EXERCISE DATA

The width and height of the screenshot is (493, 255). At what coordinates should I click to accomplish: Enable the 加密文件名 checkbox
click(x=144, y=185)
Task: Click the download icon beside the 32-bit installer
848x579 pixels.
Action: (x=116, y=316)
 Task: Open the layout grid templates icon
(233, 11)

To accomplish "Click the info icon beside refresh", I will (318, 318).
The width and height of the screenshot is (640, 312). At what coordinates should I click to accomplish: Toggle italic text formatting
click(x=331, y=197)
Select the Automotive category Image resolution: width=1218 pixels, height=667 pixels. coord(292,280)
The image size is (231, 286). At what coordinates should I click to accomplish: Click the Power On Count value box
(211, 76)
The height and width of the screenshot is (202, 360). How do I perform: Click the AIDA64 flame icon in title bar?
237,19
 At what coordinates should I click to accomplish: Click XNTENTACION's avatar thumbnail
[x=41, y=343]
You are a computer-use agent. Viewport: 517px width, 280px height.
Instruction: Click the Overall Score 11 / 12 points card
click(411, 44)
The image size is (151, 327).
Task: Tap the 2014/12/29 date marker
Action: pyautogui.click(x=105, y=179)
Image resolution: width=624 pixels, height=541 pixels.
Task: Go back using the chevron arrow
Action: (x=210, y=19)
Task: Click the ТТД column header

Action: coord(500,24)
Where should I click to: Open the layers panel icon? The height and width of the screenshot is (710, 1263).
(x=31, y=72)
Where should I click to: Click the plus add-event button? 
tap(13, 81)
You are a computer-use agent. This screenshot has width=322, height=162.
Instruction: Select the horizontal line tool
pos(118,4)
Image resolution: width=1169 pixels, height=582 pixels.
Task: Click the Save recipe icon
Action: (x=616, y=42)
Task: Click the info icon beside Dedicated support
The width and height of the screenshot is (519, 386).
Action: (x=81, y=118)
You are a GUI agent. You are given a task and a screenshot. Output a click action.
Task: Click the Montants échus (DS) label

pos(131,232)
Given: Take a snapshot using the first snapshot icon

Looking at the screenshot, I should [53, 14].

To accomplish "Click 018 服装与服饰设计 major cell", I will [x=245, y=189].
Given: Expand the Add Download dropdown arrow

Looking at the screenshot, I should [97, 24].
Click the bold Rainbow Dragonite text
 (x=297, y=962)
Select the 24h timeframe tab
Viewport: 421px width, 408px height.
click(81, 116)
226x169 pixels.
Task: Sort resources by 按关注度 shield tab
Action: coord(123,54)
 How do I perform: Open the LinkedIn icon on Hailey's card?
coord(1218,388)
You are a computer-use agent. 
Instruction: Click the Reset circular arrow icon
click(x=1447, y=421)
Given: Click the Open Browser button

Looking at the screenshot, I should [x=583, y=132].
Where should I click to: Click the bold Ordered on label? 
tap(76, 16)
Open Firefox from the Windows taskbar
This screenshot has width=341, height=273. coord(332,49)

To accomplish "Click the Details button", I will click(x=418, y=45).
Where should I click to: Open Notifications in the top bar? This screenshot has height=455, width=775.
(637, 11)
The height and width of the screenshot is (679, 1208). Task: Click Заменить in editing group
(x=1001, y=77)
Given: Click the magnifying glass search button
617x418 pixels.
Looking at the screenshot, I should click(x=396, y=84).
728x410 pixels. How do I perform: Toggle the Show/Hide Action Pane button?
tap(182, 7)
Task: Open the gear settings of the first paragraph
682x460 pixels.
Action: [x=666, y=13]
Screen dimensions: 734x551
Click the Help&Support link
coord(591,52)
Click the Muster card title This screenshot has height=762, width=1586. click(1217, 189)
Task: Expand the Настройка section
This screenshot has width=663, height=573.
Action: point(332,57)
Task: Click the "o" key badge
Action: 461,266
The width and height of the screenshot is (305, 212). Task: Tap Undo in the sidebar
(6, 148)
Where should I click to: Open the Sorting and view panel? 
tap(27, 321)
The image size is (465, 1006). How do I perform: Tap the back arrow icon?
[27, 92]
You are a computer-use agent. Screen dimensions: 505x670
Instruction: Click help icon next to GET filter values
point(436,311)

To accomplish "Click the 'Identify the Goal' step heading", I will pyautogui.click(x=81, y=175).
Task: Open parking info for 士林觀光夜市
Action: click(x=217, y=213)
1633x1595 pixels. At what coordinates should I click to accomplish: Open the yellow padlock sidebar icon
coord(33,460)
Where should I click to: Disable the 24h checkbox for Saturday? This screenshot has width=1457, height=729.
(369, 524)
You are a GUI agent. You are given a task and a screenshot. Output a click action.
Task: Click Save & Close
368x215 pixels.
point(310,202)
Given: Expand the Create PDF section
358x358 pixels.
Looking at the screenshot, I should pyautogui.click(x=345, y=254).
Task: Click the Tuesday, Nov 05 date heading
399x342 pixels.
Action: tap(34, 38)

TASK TO CARRY OUT
When a line in the records holds the string "dimensions", copy that line.

EXERCISE OUTPUT
Screen dimensions: 734x551
You are a computer-use agent. Screen dimensions: 505x670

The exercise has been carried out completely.